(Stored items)
□ □ □ □ □ □ □

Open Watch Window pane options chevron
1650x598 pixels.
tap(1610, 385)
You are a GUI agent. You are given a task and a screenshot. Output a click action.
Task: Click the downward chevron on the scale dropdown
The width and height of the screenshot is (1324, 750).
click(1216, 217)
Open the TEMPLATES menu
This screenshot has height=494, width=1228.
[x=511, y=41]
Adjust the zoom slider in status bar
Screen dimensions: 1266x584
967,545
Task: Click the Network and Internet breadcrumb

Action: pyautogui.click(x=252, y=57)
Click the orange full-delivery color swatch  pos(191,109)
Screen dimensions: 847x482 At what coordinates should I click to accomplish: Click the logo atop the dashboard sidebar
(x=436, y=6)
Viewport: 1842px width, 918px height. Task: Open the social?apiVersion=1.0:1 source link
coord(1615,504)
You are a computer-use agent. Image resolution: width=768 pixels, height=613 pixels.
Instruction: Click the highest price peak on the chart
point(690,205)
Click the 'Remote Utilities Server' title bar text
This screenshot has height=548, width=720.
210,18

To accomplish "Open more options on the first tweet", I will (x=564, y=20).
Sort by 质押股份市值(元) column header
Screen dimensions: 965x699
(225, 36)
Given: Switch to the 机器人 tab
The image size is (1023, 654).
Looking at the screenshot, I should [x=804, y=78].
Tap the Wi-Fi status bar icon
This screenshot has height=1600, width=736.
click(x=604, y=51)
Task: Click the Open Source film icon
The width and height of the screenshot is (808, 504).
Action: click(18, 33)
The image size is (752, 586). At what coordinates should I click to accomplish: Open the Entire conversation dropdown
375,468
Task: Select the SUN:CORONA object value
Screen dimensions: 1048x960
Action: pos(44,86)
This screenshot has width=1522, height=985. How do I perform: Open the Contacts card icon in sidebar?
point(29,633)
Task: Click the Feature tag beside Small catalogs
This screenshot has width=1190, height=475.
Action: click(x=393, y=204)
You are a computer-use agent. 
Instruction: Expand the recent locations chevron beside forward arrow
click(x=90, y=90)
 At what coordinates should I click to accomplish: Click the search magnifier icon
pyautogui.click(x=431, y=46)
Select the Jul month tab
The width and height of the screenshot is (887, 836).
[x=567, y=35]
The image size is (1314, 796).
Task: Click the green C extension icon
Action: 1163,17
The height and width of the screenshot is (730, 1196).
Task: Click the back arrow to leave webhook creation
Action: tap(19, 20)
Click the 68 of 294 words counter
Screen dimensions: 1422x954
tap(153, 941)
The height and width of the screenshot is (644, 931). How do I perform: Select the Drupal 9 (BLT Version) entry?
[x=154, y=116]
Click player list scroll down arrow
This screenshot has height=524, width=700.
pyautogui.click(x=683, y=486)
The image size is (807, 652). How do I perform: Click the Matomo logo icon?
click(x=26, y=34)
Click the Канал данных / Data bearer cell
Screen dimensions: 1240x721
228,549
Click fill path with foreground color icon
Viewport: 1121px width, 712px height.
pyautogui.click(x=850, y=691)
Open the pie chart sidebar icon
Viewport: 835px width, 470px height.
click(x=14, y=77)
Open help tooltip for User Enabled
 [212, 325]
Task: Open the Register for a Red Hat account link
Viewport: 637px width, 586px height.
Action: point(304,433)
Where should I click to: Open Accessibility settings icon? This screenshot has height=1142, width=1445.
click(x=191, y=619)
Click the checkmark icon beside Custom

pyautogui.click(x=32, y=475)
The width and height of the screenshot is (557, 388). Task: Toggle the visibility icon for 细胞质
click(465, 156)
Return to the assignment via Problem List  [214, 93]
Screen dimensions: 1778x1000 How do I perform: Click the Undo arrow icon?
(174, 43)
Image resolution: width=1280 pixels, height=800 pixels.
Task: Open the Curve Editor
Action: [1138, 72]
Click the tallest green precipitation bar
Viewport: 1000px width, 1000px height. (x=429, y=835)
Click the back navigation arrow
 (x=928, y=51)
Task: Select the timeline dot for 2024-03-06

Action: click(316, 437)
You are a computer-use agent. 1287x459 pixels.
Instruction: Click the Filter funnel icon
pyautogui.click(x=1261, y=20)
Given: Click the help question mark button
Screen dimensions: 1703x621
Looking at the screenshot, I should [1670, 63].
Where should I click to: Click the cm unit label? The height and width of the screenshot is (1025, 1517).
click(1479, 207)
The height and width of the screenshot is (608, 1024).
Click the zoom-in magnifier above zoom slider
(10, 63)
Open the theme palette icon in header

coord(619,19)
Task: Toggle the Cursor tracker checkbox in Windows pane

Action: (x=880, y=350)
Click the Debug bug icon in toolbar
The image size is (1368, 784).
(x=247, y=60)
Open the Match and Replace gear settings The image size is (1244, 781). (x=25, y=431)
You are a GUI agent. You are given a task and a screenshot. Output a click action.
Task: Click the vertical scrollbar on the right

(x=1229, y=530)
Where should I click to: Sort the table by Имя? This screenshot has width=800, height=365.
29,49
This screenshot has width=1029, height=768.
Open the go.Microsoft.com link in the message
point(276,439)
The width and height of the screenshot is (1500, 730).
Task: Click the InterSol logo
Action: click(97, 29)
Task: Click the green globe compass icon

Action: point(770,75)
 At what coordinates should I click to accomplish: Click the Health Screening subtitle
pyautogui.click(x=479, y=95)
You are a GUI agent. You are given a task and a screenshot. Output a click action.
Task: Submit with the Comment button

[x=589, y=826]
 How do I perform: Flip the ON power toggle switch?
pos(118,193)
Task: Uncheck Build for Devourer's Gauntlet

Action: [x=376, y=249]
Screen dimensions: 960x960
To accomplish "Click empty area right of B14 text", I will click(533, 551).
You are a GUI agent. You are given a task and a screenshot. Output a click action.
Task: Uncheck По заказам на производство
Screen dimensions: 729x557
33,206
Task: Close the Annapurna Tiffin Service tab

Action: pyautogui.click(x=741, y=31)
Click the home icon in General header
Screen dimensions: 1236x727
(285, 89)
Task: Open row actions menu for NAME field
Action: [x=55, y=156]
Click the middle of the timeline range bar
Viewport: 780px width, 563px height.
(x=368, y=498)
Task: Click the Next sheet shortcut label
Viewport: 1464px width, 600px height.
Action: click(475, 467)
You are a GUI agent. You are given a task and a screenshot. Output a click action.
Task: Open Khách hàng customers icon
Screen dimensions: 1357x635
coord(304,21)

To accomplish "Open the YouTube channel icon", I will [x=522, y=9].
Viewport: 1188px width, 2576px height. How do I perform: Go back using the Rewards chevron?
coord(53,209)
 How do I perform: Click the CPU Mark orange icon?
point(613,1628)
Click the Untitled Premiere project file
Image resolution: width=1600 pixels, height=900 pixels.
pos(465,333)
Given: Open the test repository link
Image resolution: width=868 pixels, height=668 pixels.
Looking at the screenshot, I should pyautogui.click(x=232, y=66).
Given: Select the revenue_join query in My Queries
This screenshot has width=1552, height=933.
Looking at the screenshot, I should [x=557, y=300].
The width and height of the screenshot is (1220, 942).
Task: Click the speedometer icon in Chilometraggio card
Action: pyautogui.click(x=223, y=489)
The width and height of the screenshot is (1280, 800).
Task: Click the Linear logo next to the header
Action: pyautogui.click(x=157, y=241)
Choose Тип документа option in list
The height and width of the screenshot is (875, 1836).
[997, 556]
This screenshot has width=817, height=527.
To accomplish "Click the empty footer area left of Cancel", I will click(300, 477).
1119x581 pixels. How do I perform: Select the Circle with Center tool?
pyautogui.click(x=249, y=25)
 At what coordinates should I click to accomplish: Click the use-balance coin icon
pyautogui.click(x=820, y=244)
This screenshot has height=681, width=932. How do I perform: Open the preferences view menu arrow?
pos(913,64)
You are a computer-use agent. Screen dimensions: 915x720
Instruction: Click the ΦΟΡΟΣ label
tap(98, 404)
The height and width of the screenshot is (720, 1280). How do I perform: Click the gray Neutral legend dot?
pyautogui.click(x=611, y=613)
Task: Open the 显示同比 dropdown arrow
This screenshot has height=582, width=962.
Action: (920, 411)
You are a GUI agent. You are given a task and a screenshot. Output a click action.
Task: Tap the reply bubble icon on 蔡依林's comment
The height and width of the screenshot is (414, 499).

□ □ □ □ □ □ □

### YOUR OBJECTIVE
From the data above, copy each line where the string "text" appears.

### ANSWER SECTION
Click the 'Remote Utilities Server' title bar text
To accomplish "Click empty area right of B14 text", I will click(533, 551).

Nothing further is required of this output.